Bugün hem ülkemizde, hem de dünyada bunun örneklerini fazlasıyla görüyor ve yaşıyoruz. Uzun bir süredir bölgemizde süren emperyalist savaş, bunu körüklüyor. Dört bir yanımız savaş çemberi içinde. Bizi de bu çembere katmak için emperyalistler ve işbirlikçileri ellerinden geleni yapıyorlar.
ABD’nin AKP hükümetiyle birlikte başlattığı “eğit-donat” projesi kapsamında Suriyeli muhalifler ülkemizin topraklarında eğitiliyor, silahlandırılıyor ve savaşa gönderiliyor.

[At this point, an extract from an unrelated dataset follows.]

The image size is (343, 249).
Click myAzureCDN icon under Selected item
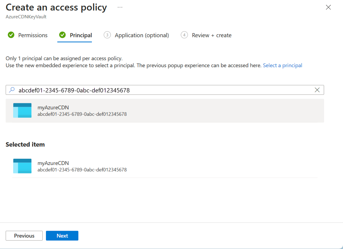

AKP, son 4 yıldır IŞİD militanları başta olmak üzere Suriyeli muhaliflere yardım ve yataklık yaptı. Fakat bunların çoğu gizli-kapaklıydı. İlk kez resmi olarak böyle bir görev yerine getiriliyor. Bu, Suriye devletine açık savaş ilanıdır. Her ne kadar “eğit-donat”ın hedefi IŞİD olarak gösterilse de, ABD’nin Ortadoğu’yu yeniden paylaşım savaşının bir parçasıdır.
Obama, geçtiğimiz günlerde “kara harekatı” dahil savaşı büyüteceklerini duyurdu. Sözde Musul’u IŞİD’ten temizleme adına yeniden saldırıya geçiyorlar. Ve Musul Valisi, bu saldırıda Türkiye’nin de rol alacağını söyledi. Süleyman Şah Türbesi’ni kaçırma planını organize eden ABD, Türkiye’yi kendinin belirlediği çizgide savaşın içine daha fazla sokmanın zeminini hazırlıyor. Önümüzdeki günlerde IŞİD ya da farklı bir provokasyon ile Türkiye’nin savaşa doğrudan katılımı için her yolu deneyeceklerdir. Tıpkı Fransa’da olduğu gibi kitlelerin büyüyen tepkisini, kendi çıkarları doğrultusunda kullanmaya kalkacaklardır.
Savaşa ve faşizme karşı birleşik mücadeleyi yükseltmek dışında bir seçeneğimiz yoktur. Gazi’yi Newroz’u, Sefaköy’ü, Kızıldere’yi andığımız Mart ayında, bir kez daha isyan ateşini körüklemeli ve zulmü rüzgara savurmalıyız! Faşist yasaların da sökmeyeceğini egemenlere göstermeliyiz!